(Data excerpts):
------------------------------------------------------------------------

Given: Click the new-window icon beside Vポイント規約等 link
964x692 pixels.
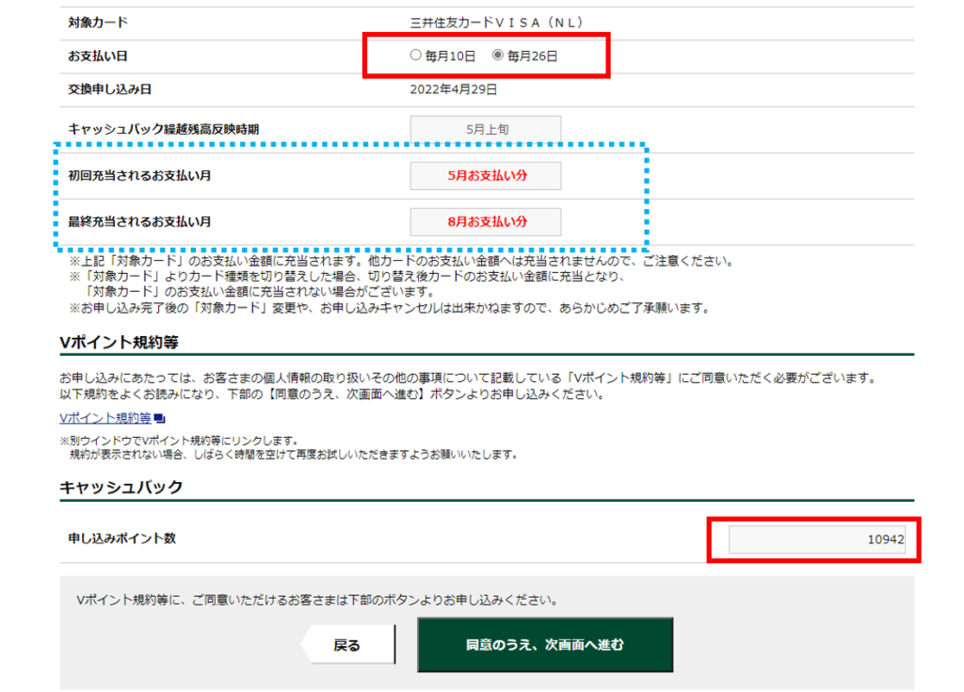Looking at the screenshot, I should pos(159,418).
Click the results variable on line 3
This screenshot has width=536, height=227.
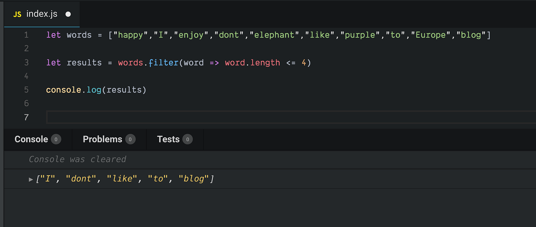[x=84, y=63]
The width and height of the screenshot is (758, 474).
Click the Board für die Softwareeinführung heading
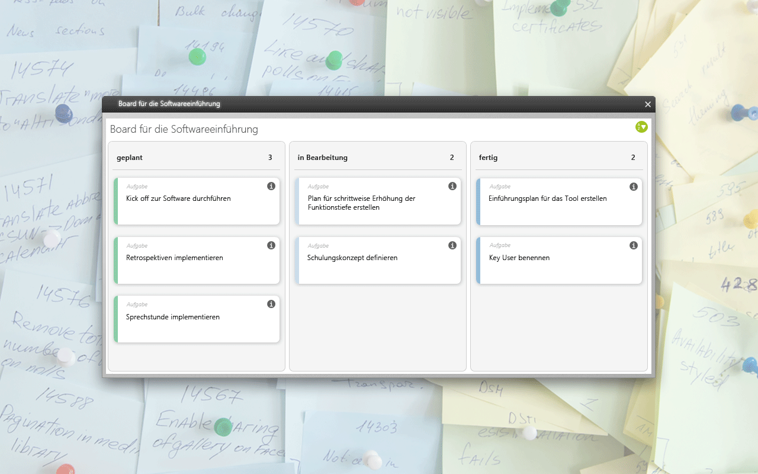pos(184,129)
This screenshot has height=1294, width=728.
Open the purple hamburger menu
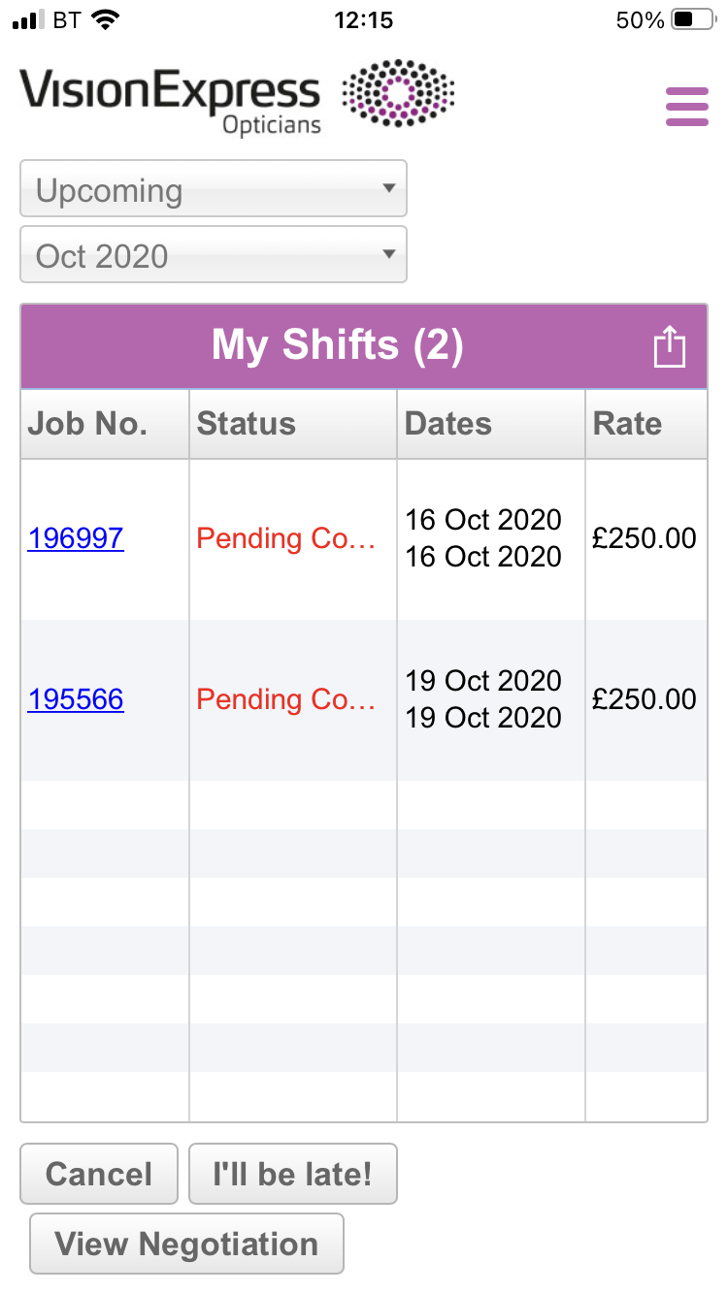[686, 106]
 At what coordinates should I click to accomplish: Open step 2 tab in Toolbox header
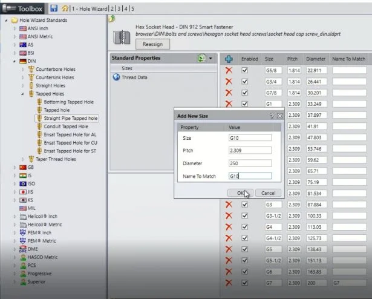click(111, 8)

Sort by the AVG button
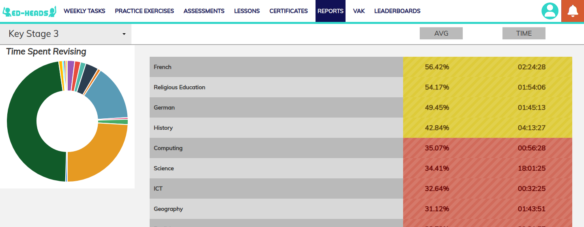point(441,33)
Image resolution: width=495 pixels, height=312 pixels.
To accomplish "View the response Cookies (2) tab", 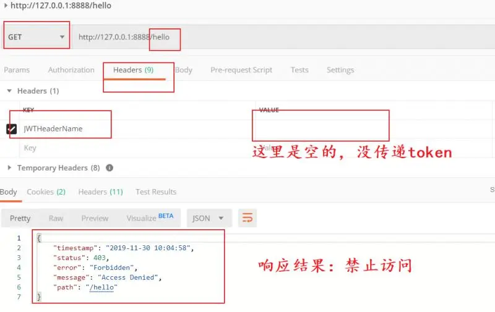I will (x=46, y=192).
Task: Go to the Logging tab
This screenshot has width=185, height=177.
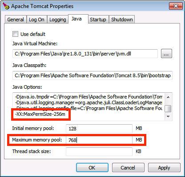Action: (57, 20)
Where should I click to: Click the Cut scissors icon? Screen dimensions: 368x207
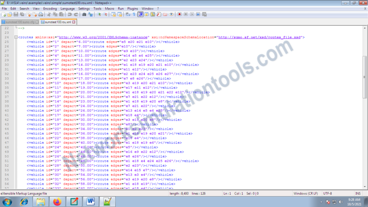(x=49, y=14)
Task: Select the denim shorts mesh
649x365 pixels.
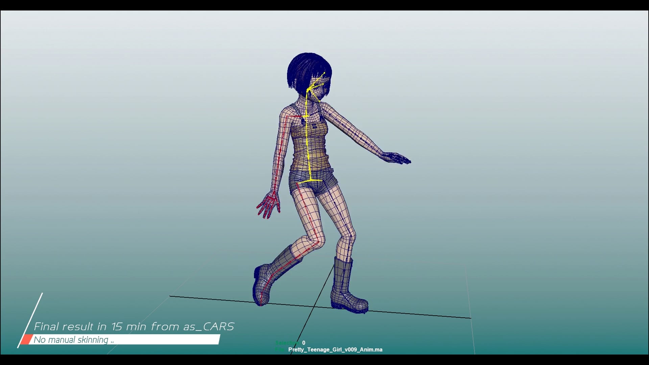Action: point(313,183)
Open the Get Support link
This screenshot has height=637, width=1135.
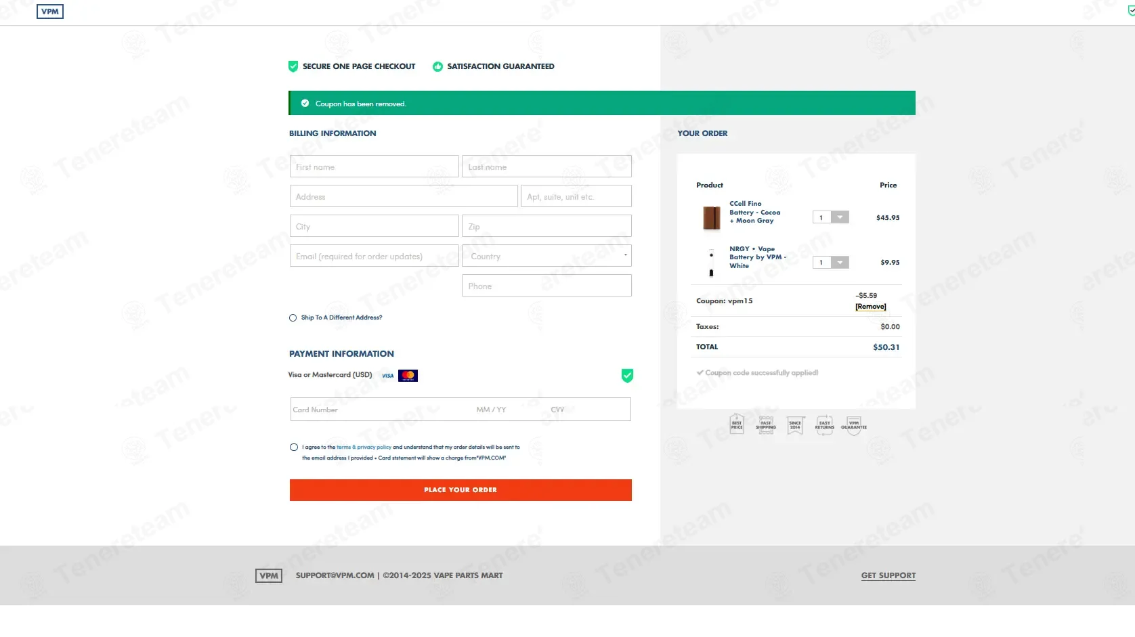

------------------------------------------------------------------------

(Assigned task): When the string "link" appears in a line of the records above, that line is to be copied.

(Your solution):
Given: Click the new-window icon beside Vポイント規約等 link
Open the Get Support link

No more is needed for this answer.